Despite the controversies in nomenclature, atriofascicular pathways are generally referred to as Mahaim fibres, and are characterised by slowly and decrementally conducting (AV-node like) tracts, which allow conduction unidirectionally only – from atria to fascicles. Unlike AV node, which is a septal structure, atrial insertion site of these tracts is in the right atrial free wall close to the tricuspid valve. These bypass tracts tend to cross the lateral tricuspid annulus (in almost all cases), run along RV free wall to the region where the moderator band usually inserts at the apical third of RV free wall, inserting into the distal part of the right bundle or ventricular myocardium close to the right bundle. The proximal atrial insertion of these pathways can be localized with the recording of AP potential, which can be targeted for ablation.
Apart from these anatomical characteristics, certain electrophysiologic properties make these pathways unique among aberrant AV connections. During sinus rhythm, ECG shows normal QRS or minimal pre-excitation in most patients as the conduction time through these pathways exceeds that through the normal AV conduction system.

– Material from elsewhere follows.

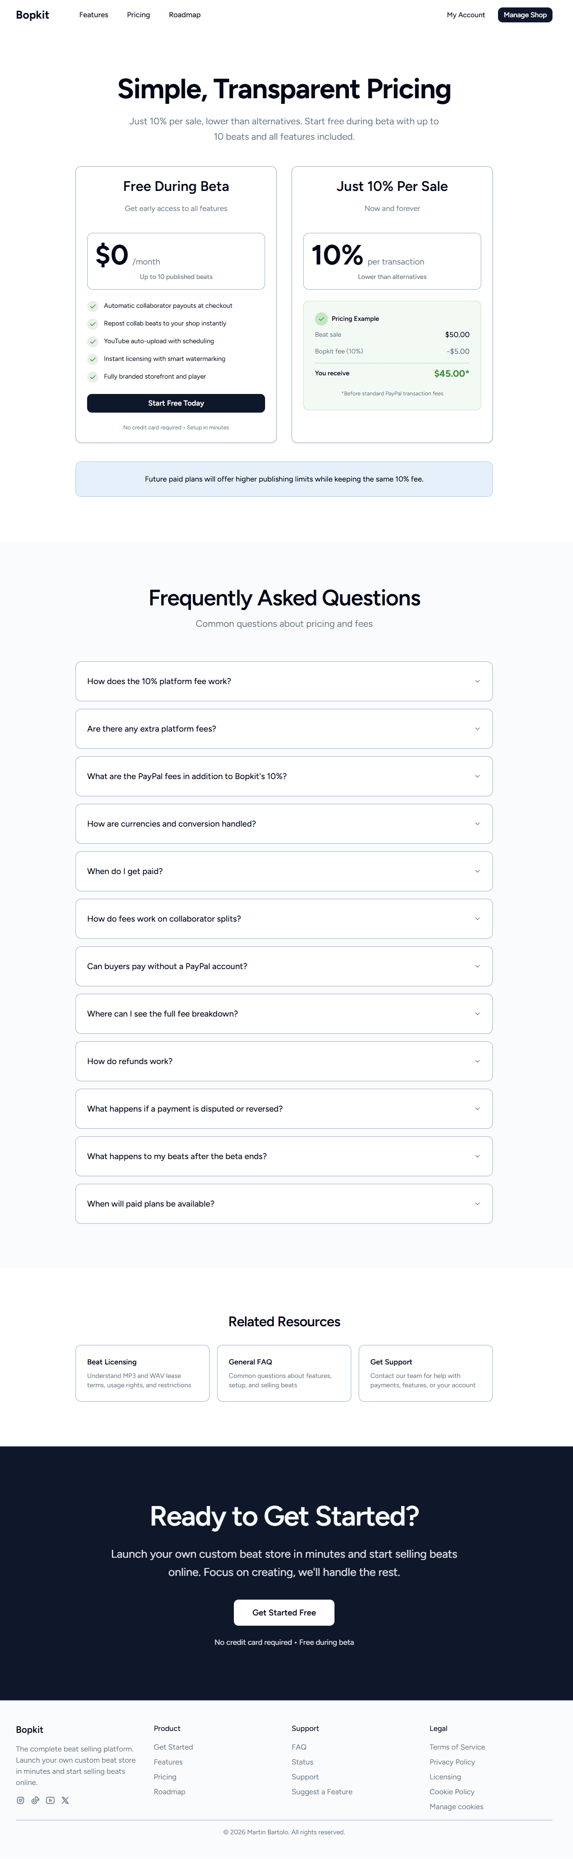Click the Bopkit logo in the header
The image size is (573, 1859).
(32, 14)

Subtle pre-excitation through these right-sided pathways is suggested by the absence of normal septal forces (small q waves) in leads I, aVL, and V5–V6, and the presence of an rS complex in lead III in the setting of a narrow QRS. Even in cases with well pre-excited cases i.e., those with typical LBBB, presence of a normal PR interval may occur secondary to the slow conduction through the pathway. Precordial transition usually occurs at V4–V6 in fully pre-excited ECG. Because of the absence of retrograde conduction in these pathways, they cannot mediate orthodromic reciprocating tachycardia. Antidromic tachycardia with anterograde conduction over Mahaim fibre is the most common type of tachycardia associated with Mahaim fibres. During this reentry, conduction travels antegradely down AP, to the right bundle branch (typically), and retrogradely back up to the His bundle, AV node, and then atrium. This fully pre-excited tachycardia is characterised by LBBB-like configuration with a smooth slope of the downstroke in V1, and a frontal plane axis generally between +30° and −75°. The closer the distal end of the fibre to the right bundle branch, the narrower the QRS. In conclusion, wide-complex tachycardia with LBBB morphology in young with no structural heart disease and subtle or no pre-excitation at baseline ECG should make one suspect the possibility of atriofascicular pathway mediated tachycardia.